Stobart recognizes that the novelty of new groceries (tea, for example) eventually wore off, and new consumer patterns and habits emerged to maintain the demand. From a close examination of credit records, he shows that lower-class customers regularly purchased lower grades of tea and infrequently purchased higher grades of tea, indicating not purchasing patterns driven by imitation but rather purchases expressing preference, affordability, and occasion. The most telling piece of evidence Stobart discusses is an overseer’s accounts of the St. John’s workhouse. Here supposed luxuries such as treacle, tea, and tobacco are purchased for inmates. Since most inmates were not in the position to imitate the elite, purchases indicate these goods were part of ordinary day-to-day life and offered as comforts.
While Stobart demonstrates grocers and consumers exerted agency in defining their trade and consumption according to individual preferences, he does so with evidence from small geographic areas of England. He draws conclusions from evidence that is disparate in both time and location. For example, he compares the purchasing habits of one grocer in the early eighteenth century to those of a grocer in the late eighteenth century to show two grocers acting according to needs specific to a time and location. Such limited comparisons could constitute either a trend or an anomaly.

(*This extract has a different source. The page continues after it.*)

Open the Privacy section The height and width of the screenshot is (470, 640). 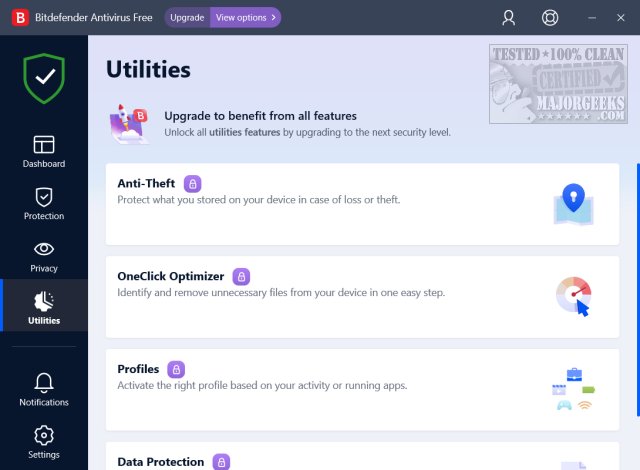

The same may be said of establishing temporal and spatial conclusions about consumption based on the limited availability of recipe books and estate inventories. The close examination of print advertising and the credit accounts of multiple grocers provides cohesion in the narrative, but it is unclear how larger socioeconomic forces exerted pressure on the behaviors of grocers and consumers. In this sense, Stobart struggles to balance the local perspective with the global perspectives. An analysis encompassing all of England may not be sufficiently local to sharpen this contrast. Despite the limitations of available evidence, however, Stobart does effectively show that eighteenth-century consumers were purchasing groceries due less to trendiness and more to individual circumstances. If anything, Sugar & Spice demonstrates the need for more localized social histories that examine the roles individuals play in global trade.
Overall, Stobart provides a compelling case for treating eighteenth-century grocery purchases as driven by individual and personal choices rather than solely emulation. As a social history tracing the development of eighteenth century retailing, Sugar & Spice successfully localizes and, thus, examines eighteenth-century global trade on an individual level. While global economics indicate increasing consumption of new goods like spices, sugar, tea, coffee, and tobacco, Stobart presents a compelling case for examining the local influences of individual consumers and sellers.
Kimi Ceridon received a Master of Liberal Arts in Gastronomy from Boston University in May 2015. She is currently employed by the Trustees as the Kitchen Program Coordinator for the Boston Public Market. She focuses on culinary arts, food policy, food access, and sustainability. Kimi also holds a Master of Science in Mechanical Engineering from the Massachusetts Institute of Technology.